Great pains have been taken to insure accuracy in every department of the work, in order to make it a reliable text book for that great class of workers who may desire to inform themselves on the subject that most of all others interest them—the relations of money to their several avocations and to free government, and the danger which is constantly accumulating, of the loss of civil liberty, in consequence of the growing power of concentrated capital and its manifest disposition to seek for its support monarchial power.

The starving condition of famine—cursed and lethargic India and down-trodden but struggling Ireland are the legitimate results of class legislation, which as certainly follows large accumulations of capital in the hands of the few as the ebbing follows the flowing of the tide ;  and if not prevented by a determined effort of an enlightened and intelligent laboring population, the virgin soil of these United States will be grasped by the same insatiate power, and its teeming millions of laborers doomed to suffer all the horrors which have been, and are now being, suffered in these unhappy countries, crushed under the iron-heel of concentrated capital, in the name of Christian civilization.
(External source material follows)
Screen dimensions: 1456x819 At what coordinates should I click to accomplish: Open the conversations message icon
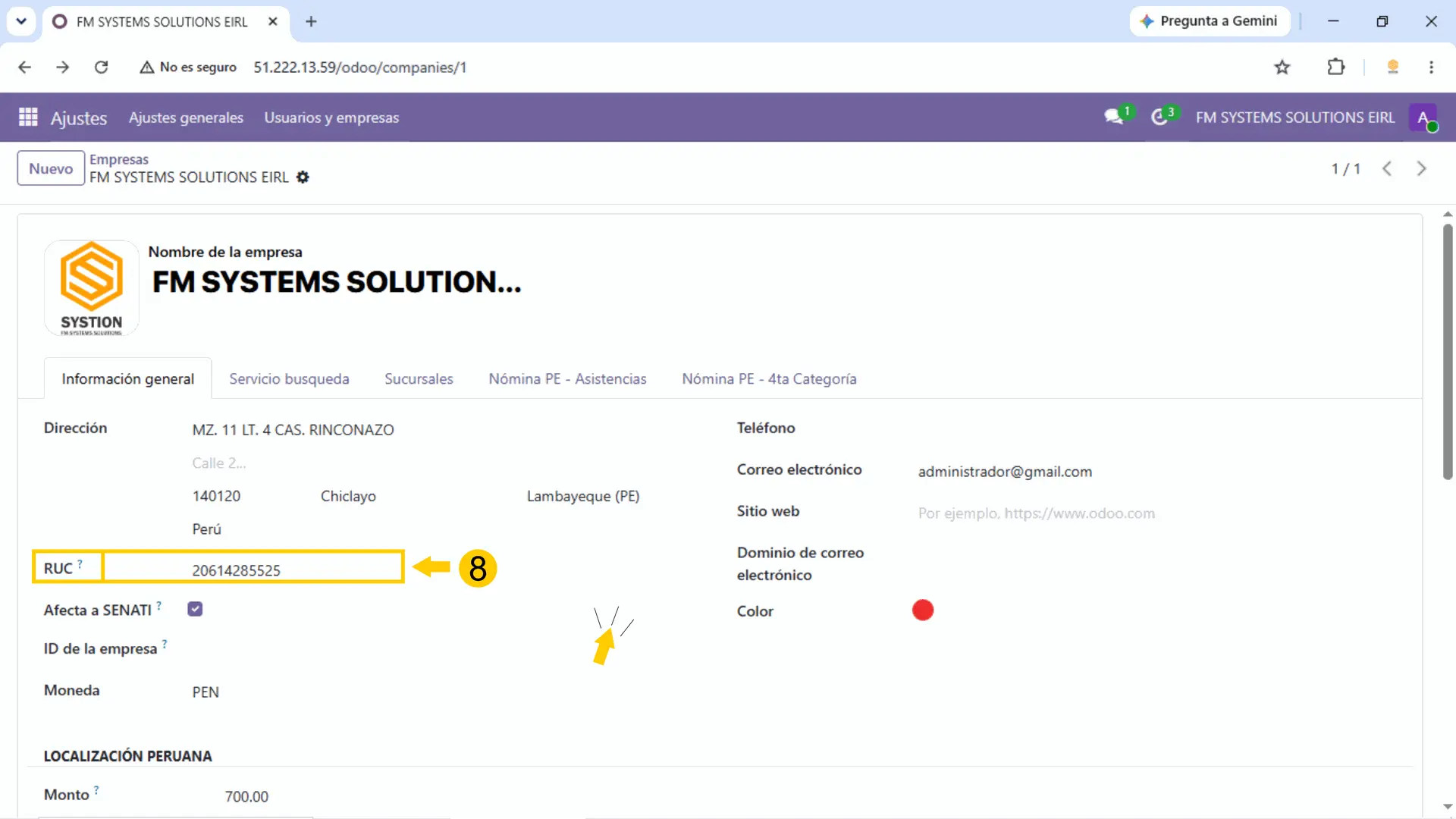1114,117
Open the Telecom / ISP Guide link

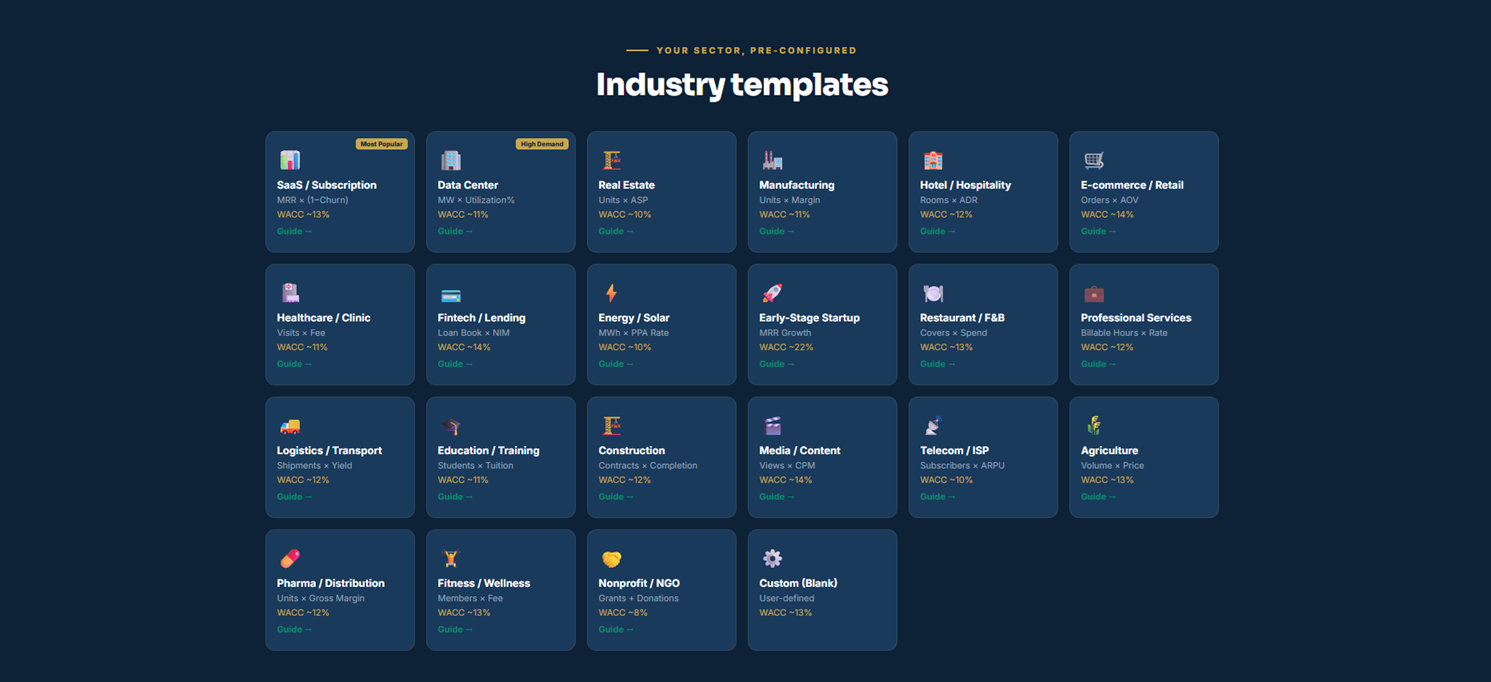pos(937,497)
There are but two methods by which the American people can prevent having fastened upon them an untaxed, non-productive aristocracy as a governing class, with all the overbearing arrogance on the one hand, and all the degradation and misery on the other, which has followed its footsteps through all the older countries of Europe.  The one is an honest, intelligent and fearless exercise of the elective franchise, and the other is revolution—that last resort of the people to secure to themselves and their posterity liberty, equity and justice.

The first can only be produced by arousing to activity an unconquerable spirit of inquiry and energetic action in the minds of the great mass of wealth producers, until they are able to comprehend the fact that the future destiny of themselves and their posterity rests entirely in their own hands ;  that it is for them to say whether constitutional liberty shall be perpetuated under the peaceful but determined influence of the ballot-box, with happiness and contentment for all ;  or whether it must be secured after passing through all the horrors of civil war, or perhaps forever lost through their own neglect to assert their manhood until all of manhood is lost.

If this work shall be instrumental in assisting those who peruse its pages to an easier solution of what constitutes their duty as citizens of a people’s government, and stimulates them to use the means which rests in their own hands for its perpetuity, the object of the author will be accomplished.